You know, there are a lot of New Testament scholars—very smart people—who grapple with this story: Jesus in all of his humanness beset by a supernatural and immensely powerful antagonist—the very personification of cosmic evil—and tested to the limits of his ability. And he comes out on top, but at great cost, it seems. Certainly, it was no cakewalk. What’s going on here? Why did it have to be so hard? This is Jesus we’re talking about… the Christ, the Messiah, the Son of God. Was he just getting up to speed? Or was he going through a rough patch? Or did the fact that Jesus had taken on mortal flesh mean that he could, just possibly, have failed the test? And if you’re looking to me for definitive answers to these questions, I’m sorry to disappoint you. But I wonder…
You know, the purpose of the Gospels was to tell the story of Jesus’ years of “active ministry…” which has been defined, from the first century on, as the final three years of Jesus’ life in Galilee and Judea. Matthew and Luke add a birth narrative… and Luke recounts the story of boy Jesus in the Temple… but even in these accounts, there’s a big gap between the beginning of the story and its end. And so, we’re left to wonder just exactly what Jesus was up to during all of those intervening years. And I guess we’ll likely never know… certainly there are some apocryphal gospels in circulation that purport to fill in some of the blanks from those “lost years,” but they just don’t seem to have the “ring of truth” for many of us. And they apparently weren’t convincing enough to merit inclusion in the official canon of Christian Scripture established by the earliest Church fathers, who lived much closer to the time that all of this took place. So, we just don’t know as many of the details as we’d like… and maybe that’s on purpose. Maybe we don’t need to know. Because God is pretty good at giving us what we need, don’t you think?
In any case, here’s what I do know: if the Word was present at the beginning of everything… and if the Word was with God and the Word was God… and that same Word became flesh and lived among us for a season (John 1:1-18), and if an angel of God told Mary that she would be “overshadowed” by the Most High and conceive a son who would be holy… and be called the Son of God (Luke 1:26-38), then there was never a time when Jesus wasn’t God. There was never a time when Jesus didn’t know how to be God. If Jesus ever had any doubts about anything (and I’m not convinced he ever did), it was whether or not he would be able to get his message across to all of his thickheaded disciples… including us. Jesus had been going around all his life being Jesus… and God… all wrapped up into one inscrutable package. And I believe we’ll come to understand how all of that works one day, but not today.

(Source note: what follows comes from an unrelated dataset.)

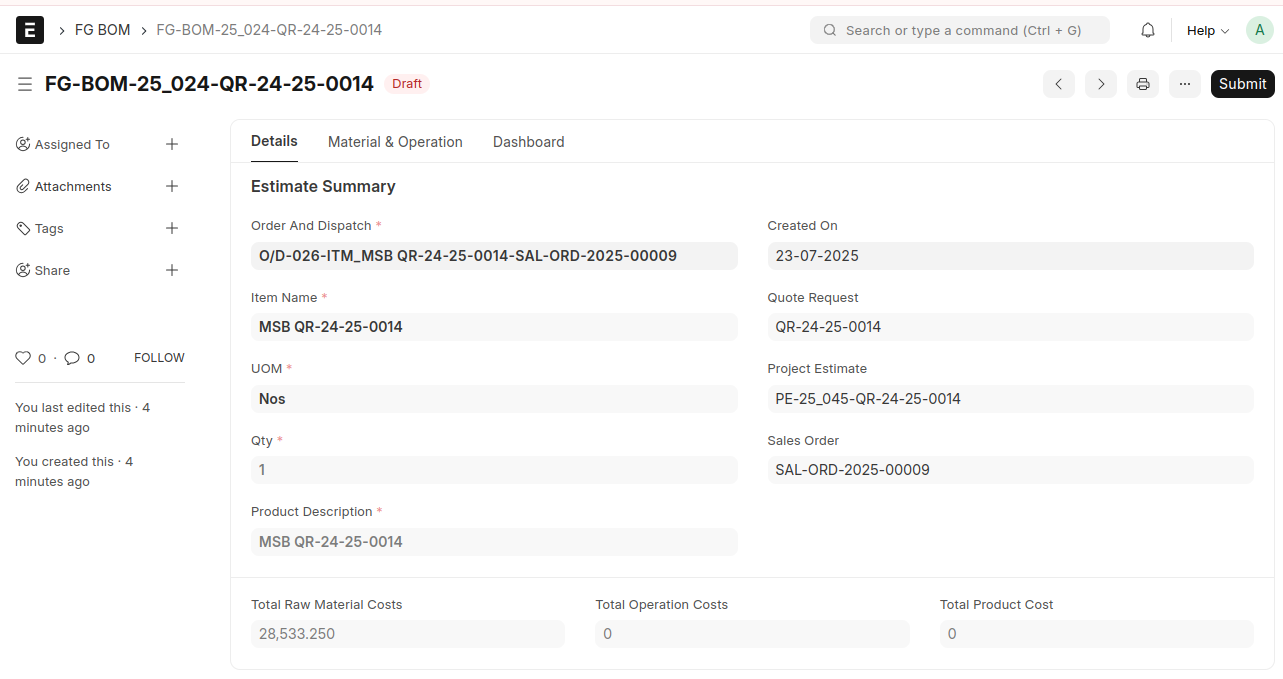Image resolution: width=1283 pixels, height=679 pixels.
Task: Open the user avatar menu
Action: pos(1259,30)

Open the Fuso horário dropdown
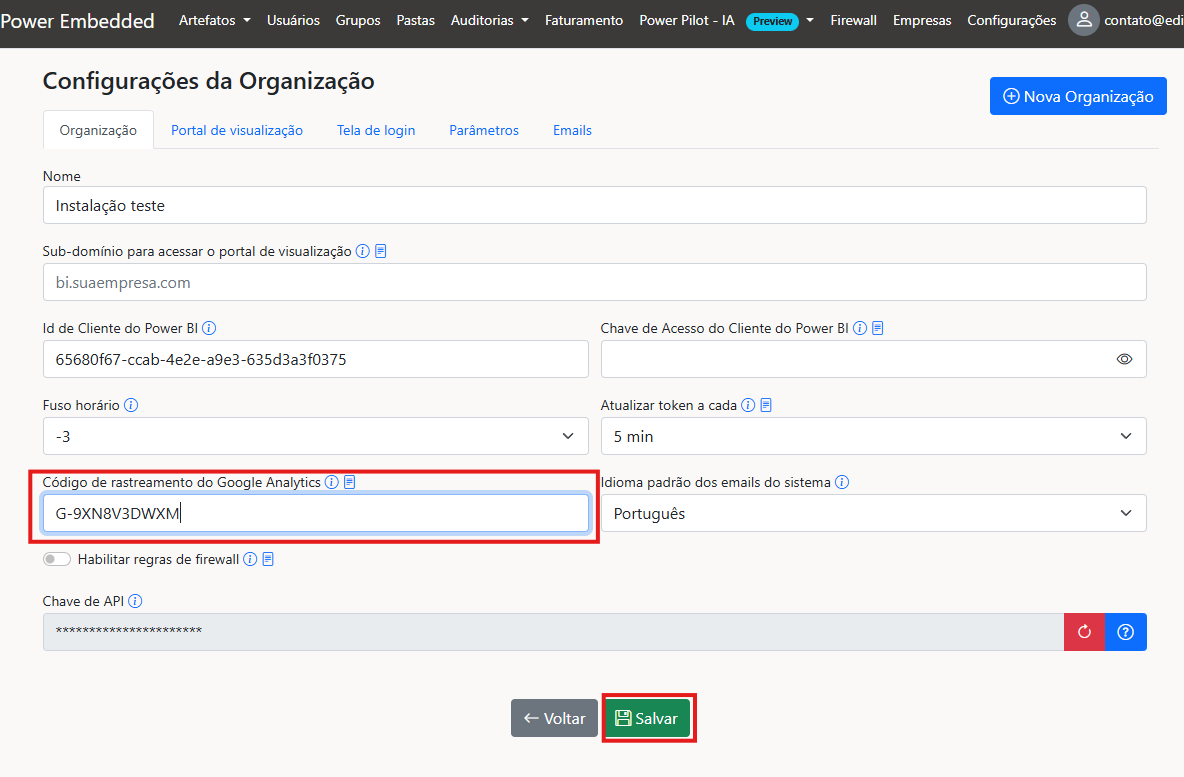[x=315, y=436]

So, we’re left with the question: what was up with Jesus being tempted by Satan in wilderness? We have been told that we, ourselves, will never be tested beyond our ability to withstand (1 Cor 10:13). And if Jesus was Immanuel: God with us, and I believe that he was, this is not a story about a test that could have taxed Jesus beyond his ability to endure. What then? As we read the Gospels, it’s pretty clear that Jesus was always working… always teaching… and preaching… and healing the sick in body, mind and spirit. Everything Jesus said and did had a purpose. And with that in mind, I propose that, although the themes of wilderness and temptation loom large in today’s Gospel passage, we should also be thinking about what it means to trust God to sustain us no matter the difficulties that beset us… no matter how weak and fragile and flawed we may consider ourselves to be. Jesus didn’t come to show us how it worked to be both God and human. We don’t need to understand that… because that’s way over our heads. We’ll never be God. We can and we should be working to become more like God—that’s the reason we’re here—but we’ll never be anything more than human… not in this lifetime… and that’s plenty.

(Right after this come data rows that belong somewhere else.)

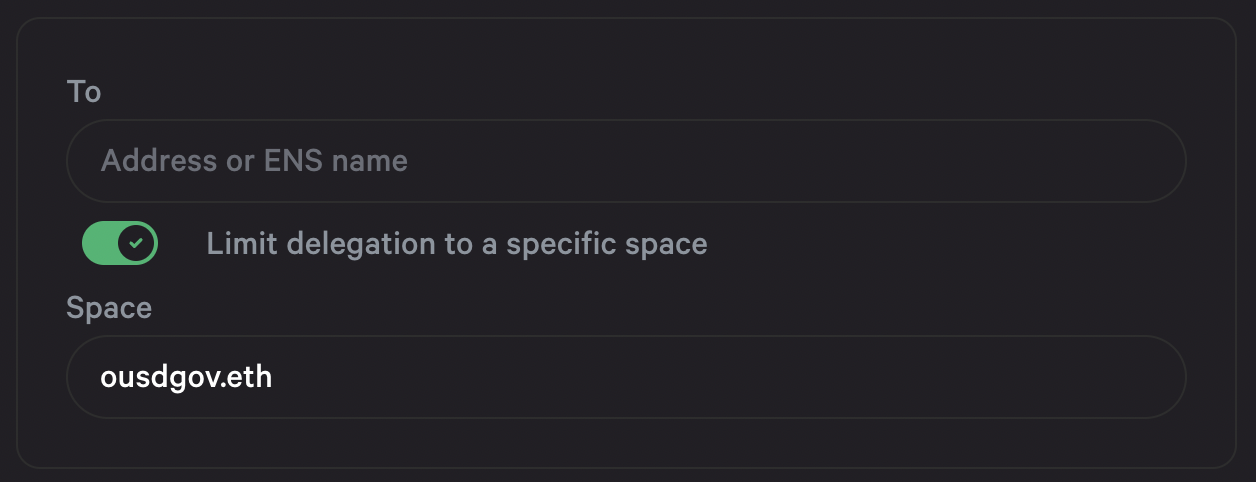Select the 'To' field label
Viewport: 1256px width, 482px height.
[x=84, y=92]
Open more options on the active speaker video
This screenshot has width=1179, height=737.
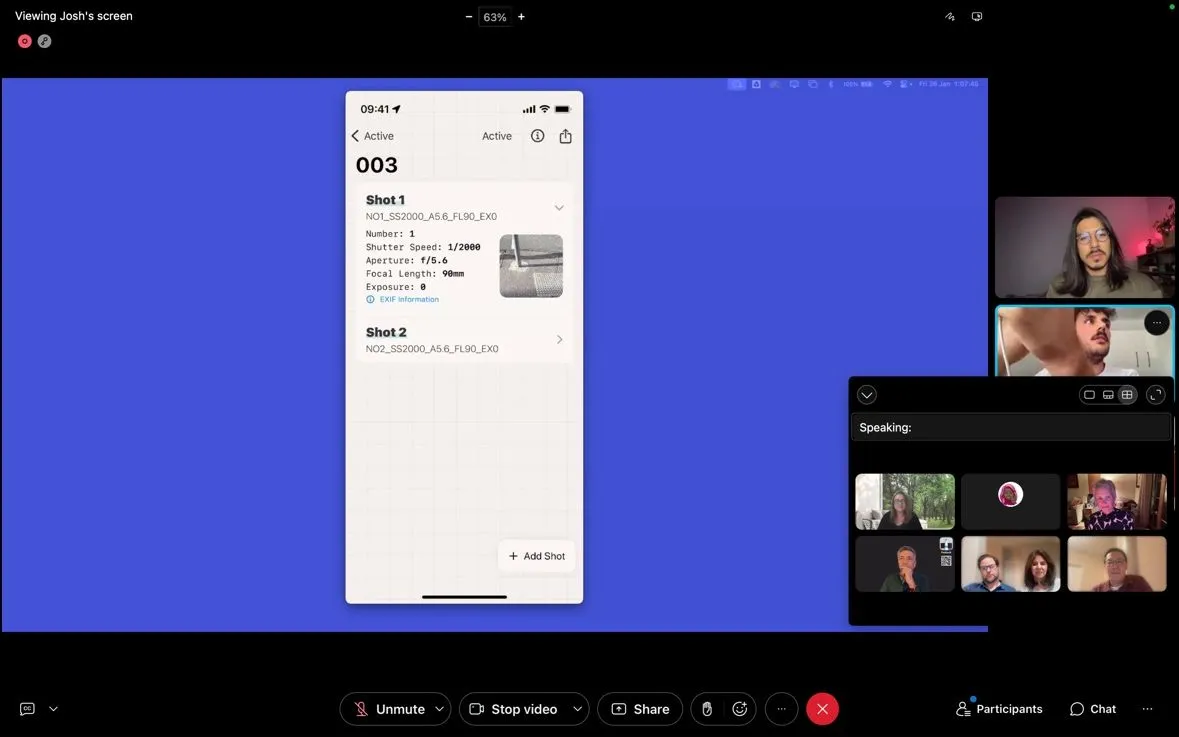pyautogui.click(x=1156, y=323)
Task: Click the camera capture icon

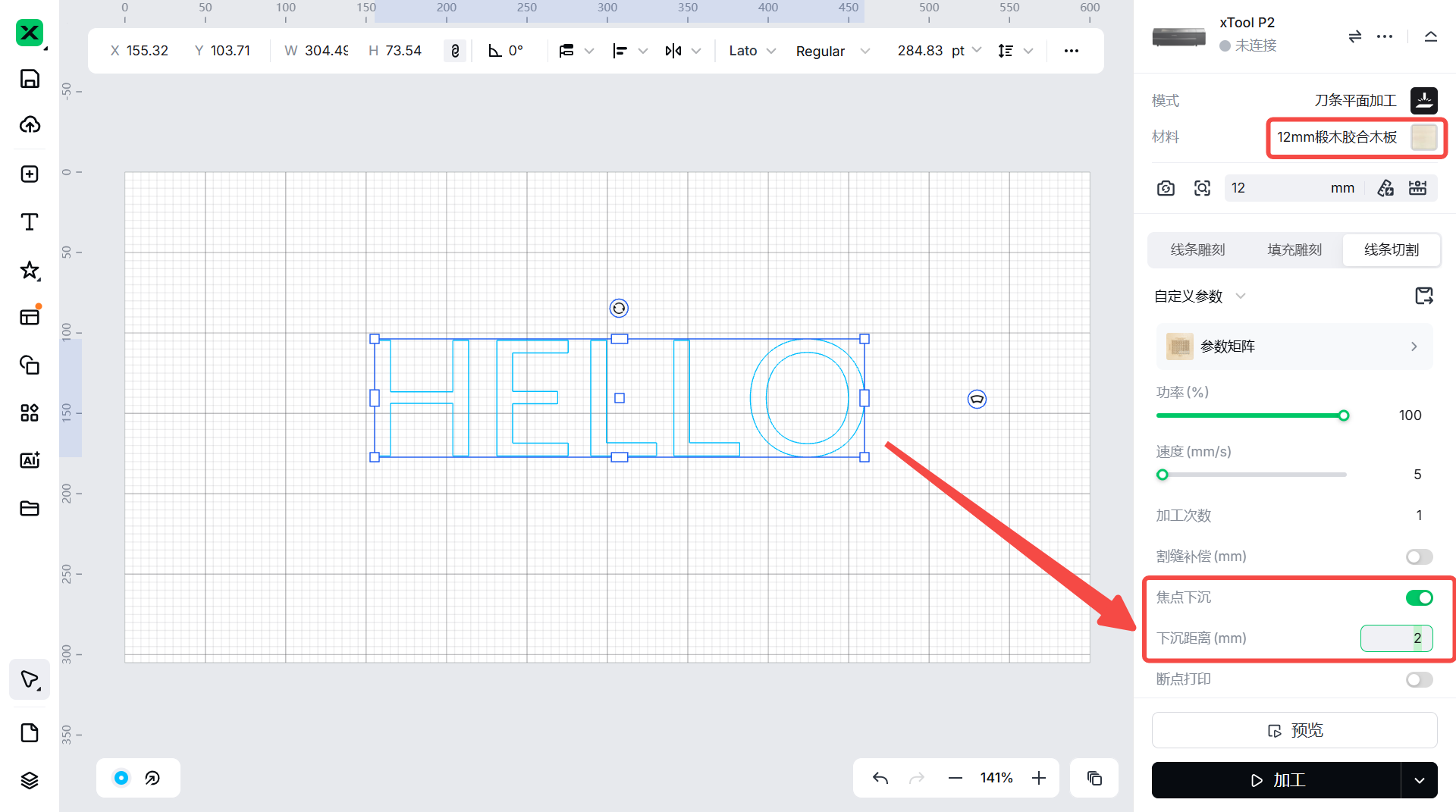Action: coord(1166,188)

But Jesus came to show how we can be fully-human. Jesus took on mortal flesh so that he could set an example for us of what it means to be fully at-one with God. I know you’ve heard me talk about “at-one-ment,” which is the root of atonement before, but I don’t think the concept can be overemphasized. Especially during Lent. There should never be a day under the sun when we are not examining our lives minutely to discern new ways in which we can live more-fully for God. There should never be a rock we leave unturned in our quest to find… and root out… those attitudes and behaviors that separate us from God. These are not exclusively Lenten practices. These are for every day. Lent just gives us a chance to “press reset” and begin anew our lifelong vocation of learning how to become more fully-human… in accordance the example set for us by the Savior of the world: God with us.
Jesus knows we’ll be tempted. And Jesus knows we’ll stumble. It’s in our nature. But our Gospel story today demonstrates that Jesus will stop at nothing to show us that putting our trust in God, completely and without reservation, is the first step on the way to salvation. Forget food, forget clothing, forget all of the trappings and idols of daily living. Instead, hold fast to God’s holy Word. You won’t be disappointed. Set aside your earthly strivings: your lust for wealth and power and position and put yourself at the disposal of the Most High. Nothing feels as good as being “at-one” with God. You can argue with God… you can even seek to bargain with God. But never forget that, in the end, God is God, and you are not. There is great comfort and liberation in praying from the heart: “Thy will be done.” Jesus endured forty days in the wilderness to show us that, in the end, there is no wilderness that can isolate us from God. There is no trial we cannot endure—if we allow God to share the burden with us—and there is no need that God cannot satisfy if we’ll put our trust in him.
My brothers and sisters: I wish you a holy and productive Lent.